Inflation – Has your grandma ever told you she used to go to the movies for a nickel? That’s because when she was young, movies were worth less and money was worth more. Why? Inflation. In simple terms, inflation means that over time, prices go up and things become more expensive, so it takes more money to buy the same product.

Investment – You can do something with money you have in your pocket now. You can invest it and make it grow. You can be reasonably sure that you will have more than $5,000 later, because even if you just put the money into your savings account, you will earn some interest. But if you wait to take the money over time, all you have at the end of three years is $5000. Right there, you can see money now is more valuable because of what you can do with it. You lose value while you are waiting.

Future Value
So, you’ve decided to take the $5000 now, but you want to know how much it will be worth in 3 years. You have decided to invest the whole amount and think you will get 5% interest per year.

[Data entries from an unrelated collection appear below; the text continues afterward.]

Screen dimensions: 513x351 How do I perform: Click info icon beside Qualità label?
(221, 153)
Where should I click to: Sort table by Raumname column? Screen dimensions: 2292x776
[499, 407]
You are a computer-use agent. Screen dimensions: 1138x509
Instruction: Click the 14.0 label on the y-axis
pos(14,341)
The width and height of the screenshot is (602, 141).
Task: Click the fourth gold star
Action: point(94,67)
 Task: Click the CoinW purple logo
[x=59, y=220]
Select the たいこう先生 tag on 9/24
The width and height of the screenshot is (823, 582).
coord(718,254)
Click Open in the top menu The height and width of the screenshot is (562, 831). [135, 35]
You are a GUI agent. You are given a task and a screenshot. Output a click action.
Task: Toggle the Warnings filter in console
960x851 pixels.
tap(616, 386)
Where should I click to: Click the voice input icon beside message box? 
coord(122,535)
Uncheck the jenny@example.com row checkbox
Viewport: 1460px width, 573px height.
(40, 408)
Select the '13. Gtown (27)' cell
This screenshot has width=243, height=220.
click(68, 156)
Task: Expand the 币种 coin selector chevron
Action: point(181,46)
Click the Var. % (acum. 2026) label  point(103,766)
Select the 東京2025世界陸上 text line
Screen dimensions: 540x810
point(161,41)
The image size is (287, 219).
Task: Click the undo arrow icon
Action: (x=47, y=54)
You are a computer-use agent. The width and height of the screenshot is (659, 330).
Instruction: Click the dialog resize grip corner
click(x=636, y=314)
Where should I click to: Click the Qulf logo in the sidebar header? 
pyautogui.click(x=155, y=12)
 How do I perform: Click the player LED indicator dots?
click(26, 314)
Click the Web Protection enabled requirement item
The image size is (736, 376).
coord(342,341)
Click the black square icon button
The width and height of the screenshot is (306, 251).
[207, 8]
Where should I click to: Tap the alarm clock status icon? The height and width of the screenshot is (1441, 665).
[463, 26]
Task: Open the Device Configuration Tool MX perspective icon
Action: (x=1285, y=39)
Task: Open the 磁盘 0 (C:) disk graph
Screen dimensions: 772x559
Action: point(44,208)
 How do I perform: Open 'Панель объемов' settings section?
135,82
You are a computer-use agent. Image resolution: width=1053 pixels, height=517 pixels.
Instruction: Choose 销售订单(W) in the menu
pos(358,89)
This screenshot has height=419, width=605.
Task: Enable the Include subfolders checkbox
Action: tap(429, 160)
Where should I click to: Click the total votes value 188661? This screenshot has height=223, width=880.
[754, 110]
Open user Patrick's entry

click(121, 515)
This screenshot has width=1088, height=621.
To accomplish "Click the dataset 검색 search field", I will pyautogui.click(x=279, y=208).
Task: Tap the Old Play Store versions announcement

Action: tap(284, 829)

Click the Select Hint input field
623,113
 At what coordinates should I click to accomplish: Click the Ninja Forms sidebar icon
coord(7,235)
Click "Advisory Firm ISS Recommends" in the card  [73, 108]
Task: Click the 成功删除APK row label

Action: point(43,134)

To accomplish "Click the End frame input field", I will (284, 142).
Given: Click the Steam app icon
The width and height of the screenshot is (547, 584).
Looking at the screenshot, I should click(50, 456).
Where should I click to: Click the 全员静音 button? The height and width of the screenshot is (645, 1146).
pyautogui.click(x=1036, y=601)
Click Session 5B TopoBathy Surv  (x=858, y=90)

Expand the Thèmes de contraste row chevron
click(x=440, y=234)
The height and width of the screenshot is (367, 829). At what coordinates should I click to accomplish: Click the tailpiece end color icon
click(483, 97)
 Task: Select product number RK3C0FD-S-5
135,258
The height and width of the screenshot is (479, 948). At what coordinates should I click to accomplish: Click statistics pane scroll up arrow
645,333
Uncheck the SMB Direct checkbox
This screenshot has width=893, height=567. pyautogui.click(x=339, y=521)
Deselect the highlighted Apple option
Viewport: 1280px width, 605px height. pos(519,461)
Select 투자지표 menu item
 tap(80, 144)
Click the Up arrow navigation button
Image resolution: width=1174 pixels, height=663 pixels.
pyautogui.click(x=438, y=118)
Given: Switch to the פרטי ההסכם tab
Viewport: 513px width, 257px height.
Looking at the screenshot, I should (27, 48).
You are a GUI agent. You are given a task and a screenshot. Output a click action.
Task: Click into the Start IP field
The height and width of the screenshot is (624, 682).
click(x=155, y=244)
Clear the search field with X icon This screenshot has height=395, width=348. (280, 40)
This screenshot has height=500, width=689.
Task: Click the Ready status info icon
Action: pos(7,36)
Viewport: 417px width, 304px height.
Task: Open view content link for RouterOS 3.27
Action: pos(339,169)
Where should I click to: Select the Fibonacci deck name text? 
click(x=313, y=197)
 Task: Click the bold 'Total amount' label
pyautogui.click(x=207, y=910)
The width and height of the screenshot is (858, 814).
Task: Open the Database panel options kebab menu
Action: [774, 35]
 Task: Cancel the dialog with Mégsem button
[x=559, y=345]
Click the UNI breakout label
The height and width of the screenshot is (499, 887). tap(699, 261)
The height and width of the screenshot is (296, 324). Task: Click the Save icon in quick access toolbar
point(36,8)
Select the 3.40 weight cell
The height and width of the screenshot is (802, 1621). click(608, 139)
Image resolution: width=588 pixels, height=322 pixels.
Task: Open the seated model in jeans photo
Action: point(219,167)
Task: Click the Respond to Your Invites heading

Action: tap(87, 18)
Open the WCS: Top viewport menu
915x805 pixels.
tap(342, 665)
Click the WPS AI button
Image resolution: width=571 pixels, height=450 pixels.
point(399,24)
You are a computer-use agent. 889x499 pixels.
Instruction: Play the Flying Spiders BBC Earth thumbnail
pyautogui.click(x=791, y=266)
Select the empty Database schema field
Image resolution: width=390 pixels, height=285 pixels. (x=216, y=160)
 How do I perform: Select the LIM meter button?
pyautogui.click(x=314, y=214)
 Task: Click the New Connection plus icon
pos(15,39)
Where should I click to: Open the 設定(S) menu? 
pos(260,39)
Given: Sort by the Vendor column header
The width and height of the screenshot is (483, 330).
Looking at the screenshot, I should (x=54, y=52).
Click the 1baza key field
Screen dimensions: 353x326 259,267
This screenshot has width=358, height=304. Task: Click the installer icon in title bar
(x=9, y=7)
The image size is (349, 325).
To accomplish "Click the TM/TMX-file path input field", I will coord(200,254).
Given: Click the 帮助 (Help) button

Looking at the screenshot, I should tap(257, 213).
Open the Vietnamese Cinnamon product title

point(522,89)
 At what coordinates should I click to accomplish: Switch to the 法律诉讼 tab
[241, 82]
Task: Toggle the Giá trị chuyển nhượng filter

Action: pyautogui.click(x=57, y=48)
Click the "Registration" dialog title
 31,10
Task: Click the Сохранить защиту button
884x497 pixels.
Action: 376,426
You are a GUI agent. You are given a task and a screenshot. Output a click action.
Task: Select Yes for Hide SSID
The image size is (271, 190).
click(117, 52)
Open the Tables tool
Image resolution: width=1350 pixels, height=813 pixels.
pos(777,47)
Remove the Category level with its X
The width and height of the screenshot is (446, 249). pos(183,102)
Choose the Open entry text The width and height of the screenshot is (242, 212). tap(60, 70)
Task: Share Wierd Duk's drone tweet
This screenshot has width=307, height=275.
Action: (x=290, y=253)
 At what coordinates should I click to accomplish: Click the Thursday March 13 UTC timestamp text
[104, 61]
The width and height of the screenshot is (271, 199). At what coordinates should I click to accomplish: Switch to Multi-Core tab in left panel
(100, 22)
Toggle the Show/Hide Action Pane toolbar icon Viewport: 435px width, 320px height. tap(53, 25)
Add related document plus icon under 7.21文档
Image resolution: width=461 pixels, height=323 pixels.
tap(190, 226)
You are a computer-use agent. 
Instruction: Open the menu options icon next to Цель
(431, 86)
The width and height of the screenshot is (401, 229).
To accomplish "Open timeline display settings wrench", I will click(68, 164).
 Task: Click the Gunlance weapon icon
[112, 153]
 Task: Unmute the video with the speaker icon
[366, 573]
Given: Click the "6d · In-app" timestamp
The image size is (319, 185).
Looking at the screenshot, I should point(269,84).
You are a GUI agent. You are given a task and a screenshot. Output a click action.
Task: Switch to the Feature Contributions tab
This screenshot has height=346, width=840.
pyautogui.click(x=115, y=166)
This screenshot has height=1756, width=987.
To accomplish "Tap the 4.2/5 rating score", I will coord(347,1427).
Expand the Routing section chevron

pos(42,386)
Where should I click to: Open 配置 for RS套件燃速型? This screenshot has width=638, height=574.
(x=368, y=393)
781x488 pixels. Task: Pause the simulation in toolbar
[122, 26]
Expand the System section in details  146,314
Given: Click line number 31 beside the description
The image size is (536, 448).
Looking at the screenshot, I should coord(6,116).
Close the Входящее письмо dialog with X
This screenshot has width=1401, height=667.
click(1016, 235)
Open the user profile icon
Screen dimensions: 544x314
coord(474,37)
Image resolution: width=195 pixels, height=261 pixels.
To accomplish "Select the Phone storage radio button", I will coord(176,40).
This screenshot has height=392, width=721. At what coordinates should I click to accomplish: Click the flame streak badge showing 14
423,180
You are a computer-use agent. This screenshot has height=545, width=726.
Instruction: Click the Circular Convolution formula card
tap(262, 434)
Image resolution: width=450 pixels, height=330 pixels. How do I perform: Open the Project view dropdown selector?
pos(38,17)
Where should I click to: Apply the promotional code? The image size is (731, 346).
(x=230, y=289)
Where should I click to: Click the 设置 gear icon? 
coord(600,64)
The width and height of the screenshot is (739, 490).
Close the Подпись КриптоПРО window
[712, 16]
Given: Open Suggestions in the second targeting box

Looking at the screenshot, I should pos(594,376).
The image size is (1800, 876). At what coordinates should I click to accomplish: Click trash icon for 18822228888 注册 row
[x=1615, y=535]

When you put $5000 in the bank and earn 5% interest how much money do you have at the end of the first year? You start by figuring out what 5% of 5000 is, so 5000 multiplied by .05 is 250.

5000 x .05 = 250

Now you know you will earn $250 in interest during the first year. Add that to the amount you started with, $5000 and at the end of the first year you will have $5250. In two steps, you now know how much your $5000 will be worth at the end of year one.

You can shorten your work into one step. At the end of one year at 5% interest you will have 105% of the amount you started with. In other words, you still have 100% of your $5000, and at the end of the year you will have 5% more, so you’ll have 105% of what you started with. Look at this idea in a formula where 1.05 represents 105%.

5000 x 1.05 = 5250

See how you can cut your work down from two steps to one? You can see this idea in the formal equation for Future Value:

Future Value = initial amount x (1 + percentage rate)

What does each piece of the equation mean?

• Future value is how much today’s money will be worth in the future.


• The initial amount is the amount you are going to invest.


• 1 represents 100% of the initial investment


• Percentage rate is what you will earn on the investment.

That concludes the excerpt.